The system relies on a decoupled architecture for performance and scalability:

  • Web Server: FastAPI handles incoming HTTP requests, session management, and streaming LLM responses via Server-Sent Events (SSE).
  • Asynchronous Processing: Celery workers (backed by RabbitMQ) handle heavy background tasks such as PDF text extraction, chunking, and embedding generation.
  • Database: PostgreSQL stores user data, chat sessions, messages, and document metadata.

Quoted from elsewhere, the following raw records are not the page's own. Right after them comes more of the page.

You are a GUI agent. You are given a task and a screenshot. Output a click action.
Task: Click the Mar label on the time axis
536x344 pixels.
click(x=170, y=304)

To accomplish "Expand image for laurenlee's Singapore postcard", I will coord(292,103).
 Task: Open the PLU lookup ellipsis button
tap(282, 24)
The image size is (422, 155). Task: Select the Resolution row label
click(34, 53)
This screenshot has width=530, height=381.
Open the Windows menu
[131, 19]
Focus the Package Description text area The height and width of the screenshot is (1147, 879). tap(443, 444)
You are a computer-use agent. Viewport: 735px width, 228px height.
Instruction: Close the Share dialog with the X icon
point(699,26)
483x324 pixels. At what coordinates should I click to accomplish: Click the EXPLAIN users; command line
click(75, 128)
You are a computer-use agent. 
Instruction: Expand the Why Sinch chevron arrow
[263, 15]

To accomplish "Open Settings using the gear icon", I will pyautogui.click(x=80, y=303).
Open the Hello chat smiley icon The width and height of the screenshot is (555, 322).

The pgvector extension is used to store and query document embeddings natively in the database.
  • Frontend: React application that provides the UI for semantic search, document management, and chat interfaces.

Tech Stack

Component Technology
Frontend React 18, Vite, TailwindCSS, lucide-react
Backend FastAPI, Python 3.11, SQLAlchemy, Alembic
Task Queue Celery, RabbitMQ
Database PostgreSQL 17, pgvector
LLM Groq llama-3.3-70b-versatile via LangChain
Embeddings sentence-transformers/all-mpnet-base-v2
Search FAISS (Main Corpus), pgvector (Session Documents)
PDF Processing PyMuPDF, LangChain RecursiveCharacterTextSplitter
Deployment Docker Compose, Nginx, Azure VM, Azure Static Web Apps

Quick Start

Prerequisites

  • Docker and Docker Compose
  • Node.js 18+
  • Groq API key

Backend & Database

The backend services are orchestrated using Docker Compose.

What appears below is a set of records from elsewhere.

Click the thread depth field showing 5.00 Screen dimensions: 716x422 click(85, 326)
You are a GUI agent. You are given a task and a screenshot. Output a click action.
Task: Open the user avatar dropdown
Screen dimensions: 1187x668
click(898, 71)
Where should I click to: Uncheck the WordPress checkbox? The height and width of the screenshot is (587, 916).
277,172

# 1. Start the database and message broker
docker-compose up db rabbitmq -d

# 2. Setup the Python environment
cd backend
python -m venv venv
# Windows: .\venv\Scripts\activate
# Linux/Mac: source venv/bin/activate
pip install -r requirements.txt

# 3. Configure environment
cp .env.example .env
# Edit .env and set your GROQ_API_KEY

# 4. Run database migrations
alembic upgrade head

# 5. Start the API server
uvicorn app.main:create_app --factory --host 0.0.0.0 --port 8000 --reload

# 6. Start the Celery worker (in a new terminal)
celery -A app.workers.celery_app worker --loglevel=info

Frontend

cd frontend
npm install
npm run dev

Open http://localhost:5173.

Project Structure

JurisFind/
├── backend/
│   ├── alembic/                 # Database migrations
│   ├── app/
│   │   ├── ai/                  # LangChain agents (RAG, Chatbot)
│   │   ├── api/                 # FastAPI routers (auth, sessions, documents)
│   │   ├── db/                  # SQLAlchemy models and CRUD operations
│   │   ├── schemas/             # Pydantic models for request/response validation
│   │   ├── services/            # Core business logic and blob storage integration
│   │   └── workers/             # Celery tasks (document processing)
│   ├── data/                    # Local storage for uploaded documents and FAISS index
│   └── requirements.txt
├── frontend/
│   ├── src/
│   │   ├── components/          # Reusable UI components
│   │   ├── config/              # API client configuration
│   │   ├── context/             # React Context (Auth)
│   │   └── pages/               # Main application views (Search, Assistant, Login)
│   └── package.json
└── docker-compose.yml           # Infrastructure definition (Postgres, RabbitMQ)

Environment Variables

Backend (.env)

Variable Description
DATABASE_URL PostgreSQL connection string
RABBITMQ_URL RabbitMQ connection string
GROQ_API_KEY Required for LLM inference
SECRET_KEY JWT signing key
USE_LOCAL_FILES Set to true to use local filesystem instead of Azure Blob

Frontend (.env)

Variable Description
VITE_API_BASE_URL Backend URL (defaults to http://localhost:8000)

Documentation

Detailed documentation is available in the docs/ directory:

  • docs/architecture.md: System architecture and data flow.
  • docs/api_reference.md: API endpoint specifications.
  • docs/technical_documentation.md: Comprehensive internal reference.